М.Лобанова: Меня все-таки очень беспокоит идея поэта как проводника. Человек – существо самонадеянное. Возомнит себя кто-нибудь проводником, и что из этого получится? Что он напишет, что он там «проводит»? Это ведь совершенно «неконтролируемо»…

С.Панич: Знаете, Марина, есть ведь наша нижняя планка, по которой мы чаще всего мерим себя; и есть наша планка верхняя, то есть некоторый замысел о нас; то человеческое лицо, которое проступает в нас, когда на нас глядят те, кто нас любит. Те мы, какими мы бываем, когда с нами случается нечто невероятное – то самое невероятное счастье, и мы вдруг в какой-то распрямляемся в меру замысла о нас. Потом мы снова сгорбимся, непременно. Но в какой-то момент мы распрямимся, и в этот момент прямоты, в этот момент собственной полноты поэт и становится проводником. Другое дело, что мы привыкли мыслить поэзию романтически; мы привыкли мыслить поэта как фигуру, одиноко торчащую на каком-то одиноком холме, овеваемом ветрами всех возможных культур, и прилетает к нему какая-нибудь мохнатенькая или, наоборот, изысканная муза… Да, мохнатенькая – это еще не так плохо, тогда получаются стихи вроде «Арапкиной молитвы» Саши Черного: «А еще, если можно, пусти меня в рай/ Вместе с Антошей – /Хоть в какой-нибудь старый сарай – /Ты ведь хороший…» Об этом как раз можно будет когда-нибудь поговорить, потому что это достойно разговора. Так вот, мы привыкли мыслить поэзию романтически, и я бы сказала, даже демонически-романтически. И здесь отчасти сыграли в нашем, не очень просвещенном, читательском сознании свою роль наш образ и наш миф о Серебряном веке. Это хорошо видно в воспоминаниях Одоевцевой, когда она пишет о собиравшихся вокруг Гумилева молодых поэтах, каждый из которых, если пытаться переводить это на какой-то понятный религиозному человеку язык, каждый из которых понимал поэзию как некое почти индивидуально-демоническое творчество. Нет, поэзия, наверное, как и перевод, это некоторая форма для того, чтобы она была поэзией, это некоторая форма невероятного внутреннего труда. Можно сказать, что это аскеза – но это аскеза особого рода. Чтоб стать проводником, сначала ухо надо прочистить.

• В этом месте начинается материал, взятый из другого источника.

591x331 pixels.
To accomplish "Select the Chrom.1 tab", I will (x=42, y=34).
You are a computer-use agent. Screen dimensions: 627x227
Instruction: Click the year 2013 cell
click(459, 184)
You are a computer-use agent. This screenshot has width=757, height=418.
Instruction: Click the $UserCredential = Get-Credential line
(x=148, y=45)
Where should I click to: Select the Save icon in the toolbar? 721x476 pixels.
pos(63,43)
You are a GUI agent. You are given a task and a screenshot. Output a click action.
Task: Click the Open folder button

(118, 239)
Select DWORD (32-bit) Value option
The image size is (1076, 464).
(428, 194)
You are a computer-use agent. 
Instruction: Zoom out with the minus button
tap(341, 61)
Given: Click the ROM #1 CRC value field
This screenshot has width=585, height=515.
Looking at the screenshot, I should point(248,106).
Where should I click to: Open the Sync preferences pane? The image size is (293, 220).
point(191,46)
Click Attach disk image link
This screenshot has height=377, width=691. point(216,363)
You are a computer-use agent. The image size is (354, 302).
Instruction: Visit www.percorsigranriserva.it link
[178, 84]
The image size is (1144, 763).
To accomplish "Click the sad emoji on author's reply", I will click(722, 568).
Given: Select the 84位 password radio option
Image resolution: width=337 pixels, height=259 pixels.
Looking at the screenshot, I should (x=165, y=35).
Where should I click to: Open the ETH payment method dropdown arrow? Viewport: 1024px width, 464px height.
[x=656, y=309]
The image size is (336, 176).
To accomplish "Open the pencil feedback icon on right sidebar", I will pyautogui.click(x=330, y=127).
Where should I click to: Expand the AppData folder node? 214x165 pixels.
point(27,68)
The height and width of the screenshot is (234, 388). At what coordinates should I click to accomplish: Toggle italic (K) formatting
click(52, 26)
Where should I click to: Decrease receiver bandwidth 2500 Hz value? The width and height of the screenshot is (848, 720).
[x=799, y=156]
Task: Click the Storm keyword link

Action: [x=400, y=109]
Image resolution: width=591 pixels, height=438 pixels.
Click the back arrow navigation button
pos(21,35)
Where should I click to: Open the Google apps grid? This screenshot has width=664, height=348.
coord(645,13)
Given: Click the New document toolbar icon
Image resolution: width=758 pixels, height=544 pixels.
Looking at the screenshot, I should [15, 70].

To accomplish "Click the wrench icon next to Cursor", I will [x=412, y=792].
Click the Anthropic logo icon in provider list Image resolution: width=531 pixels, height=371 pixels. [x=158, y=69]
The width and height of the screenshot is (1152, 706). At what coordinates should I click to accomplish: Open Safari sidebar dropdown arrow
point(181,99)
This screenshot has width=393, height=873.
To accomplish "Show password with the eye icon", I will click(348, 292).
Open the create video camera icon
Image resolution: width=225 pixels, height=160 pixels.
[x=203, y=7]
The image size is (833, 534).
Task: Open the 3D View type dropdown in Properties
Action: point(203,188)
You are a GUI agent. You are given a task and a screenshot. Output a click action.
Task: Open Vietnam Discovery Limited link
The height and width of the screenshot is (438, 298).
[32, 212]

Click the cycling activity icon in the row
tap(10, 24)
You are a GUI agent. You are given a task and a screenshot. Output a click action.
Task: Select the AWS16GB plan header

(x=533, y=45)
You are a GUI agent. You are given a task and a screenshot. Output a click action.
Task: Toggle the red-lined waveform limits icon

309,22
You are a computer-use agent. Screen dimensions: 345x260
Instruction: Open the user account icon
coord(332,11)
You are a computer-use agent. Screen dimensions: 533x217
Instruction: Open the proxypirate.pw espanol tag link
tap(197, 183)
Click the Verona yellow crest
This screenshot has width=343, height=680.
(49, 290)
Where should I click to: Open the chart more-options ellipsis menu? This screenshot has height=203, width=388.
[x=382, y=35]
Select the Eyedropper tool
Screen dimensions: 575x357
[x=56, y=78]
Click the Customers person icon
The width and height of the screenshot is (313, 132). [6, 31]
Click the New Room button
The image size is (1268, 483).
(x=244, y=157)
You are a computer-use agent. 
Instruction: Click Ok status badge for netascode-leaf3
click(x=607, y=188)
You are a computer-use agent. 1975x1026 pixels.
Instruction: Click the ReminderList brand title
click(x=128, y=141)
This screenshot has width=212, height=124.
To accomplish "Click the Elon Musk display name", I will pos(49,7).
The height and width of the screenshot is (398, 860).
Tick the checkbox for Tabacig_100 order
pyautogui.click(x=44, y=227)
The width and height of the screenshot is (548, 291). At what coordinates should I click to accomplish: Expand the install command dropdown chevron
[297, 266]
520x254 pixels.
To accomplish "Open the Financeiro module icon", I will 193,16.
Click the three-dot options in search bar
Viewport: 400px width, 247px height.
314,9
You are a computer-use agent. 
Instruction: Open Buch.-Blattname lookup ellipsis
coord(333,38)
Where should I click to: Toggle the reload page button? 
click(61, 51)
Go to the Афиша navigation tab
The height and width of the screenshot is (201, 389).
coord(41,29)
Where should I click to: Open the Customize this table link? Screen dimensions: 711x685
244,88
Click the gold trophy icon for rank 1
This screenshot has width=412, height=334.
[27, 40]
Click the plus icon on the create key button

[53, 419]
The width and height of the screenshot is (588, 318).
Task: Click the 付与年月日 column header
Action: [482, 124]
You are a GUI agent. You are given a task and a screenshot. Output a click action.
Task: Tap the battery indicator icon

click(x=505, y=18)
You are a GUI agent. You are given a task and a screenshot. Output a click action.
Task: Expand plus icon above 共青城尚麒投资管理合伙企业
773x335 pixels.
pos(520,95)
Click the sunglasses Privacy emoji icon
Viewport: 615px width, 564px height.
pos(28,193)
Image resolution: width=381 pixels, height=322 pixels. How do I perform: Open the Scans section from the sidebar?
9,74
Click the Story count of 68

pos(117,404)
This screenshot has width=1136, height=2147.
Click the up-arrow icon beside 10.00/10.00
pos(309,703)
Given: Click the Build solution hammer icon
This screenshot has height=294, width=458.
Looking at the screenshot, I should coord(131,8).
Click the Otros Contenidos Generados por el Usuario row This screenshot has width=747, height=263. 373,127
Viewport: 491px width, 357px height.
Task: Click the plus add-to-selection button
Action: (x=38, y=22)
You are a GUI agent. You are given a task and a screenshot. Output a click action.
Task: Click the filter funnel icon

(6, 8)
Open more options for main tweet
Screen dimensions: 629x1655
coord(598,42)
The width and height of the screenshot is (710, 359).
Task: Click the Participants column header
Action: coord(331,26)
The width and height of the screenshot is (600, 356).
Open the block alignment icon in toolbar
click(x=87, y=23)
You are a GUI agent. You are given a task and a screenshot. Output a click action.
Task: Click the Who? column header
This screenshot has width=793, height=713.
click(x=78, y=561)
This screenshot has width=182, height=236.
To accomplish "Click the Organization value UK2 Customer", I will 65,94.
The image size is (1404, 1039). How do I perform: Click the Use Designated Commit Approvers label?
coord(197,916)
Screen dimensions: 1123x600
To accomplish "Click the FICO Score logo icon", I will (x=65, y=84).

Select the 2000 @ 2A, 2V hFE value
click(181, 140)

М.Лобанова: Мне кажется важным для проблемы, можно сказать, низменной, которой я больше всего озабочена, проблемы различения плохого от хорошего, хотя и здесь тоже мы должны учитывать существование разных вкусов, разных людей. Мне кажется, нужно просто читать тех поэтов, которые уже несомненно являются вершиной нашего наследия, и не только русского, но и мирового. Нужно просто их читать, а потом все, что хочется самому писать, или что хочется хвалить и читать, нужно ставить рядом. Ведь некоторые вещи никогда не станут рядом, и поэтому нужно просто как можно больше обращаться к тому, что стоящее. Может быть, даже и беседовать друг с другом, пытаясь, может быть, с каким-то трудом, но вспоминать какие-то стихи… Мне кажется это важным. Чтобы сама внутренняя жизнь что-то подсказывала. О духовных стихах мы, я думаю, поговорим уже в другой раз, это особая тема.

С.Панич: Конечно, и это замечательное явление – духовный стих в ХХ веке, это поэзия Вячеслава Иванова и поэзия Сергея Сергеевича Аверинцева. А здесь Вы совершенно правы, нужно читать и не бояться того, что трудно. Не бояться того, что сразу мы не можем поверить эту гармонию нашей скудной алгеброй. Не бояться того, что не все мне сейчас понятно – не должно быть все понятно, потому что, если вернуться к Вашей метафоре «поэзия как богословие», в настоящем богословии тоже многое непонятно. Ведь невозможно разложить на пальцах учение о Пресвятой Троице. И вот точно так же в поэзии. Ведь поэзия – это такая штука, которая не может быть изложена языком plain text, языком прямого объяснения. Поэзия что-то совершает с нашим сердцем, и если вдруг сердце вскидывается, если вдруг сердце откликается – я еще не знаю, на что оно откликнулось; я не могу сказать, какое слово меня зацепило. Но я знаю, что во мне уже что-то произошло. Я уже на три минуты моей жизни стал другим, а это значит, что я услышал весть, которую эта поэзия мне несет.

М.Лобанова: Давайте, может быть, закончим программу все-таки каким-то стихотворным примером.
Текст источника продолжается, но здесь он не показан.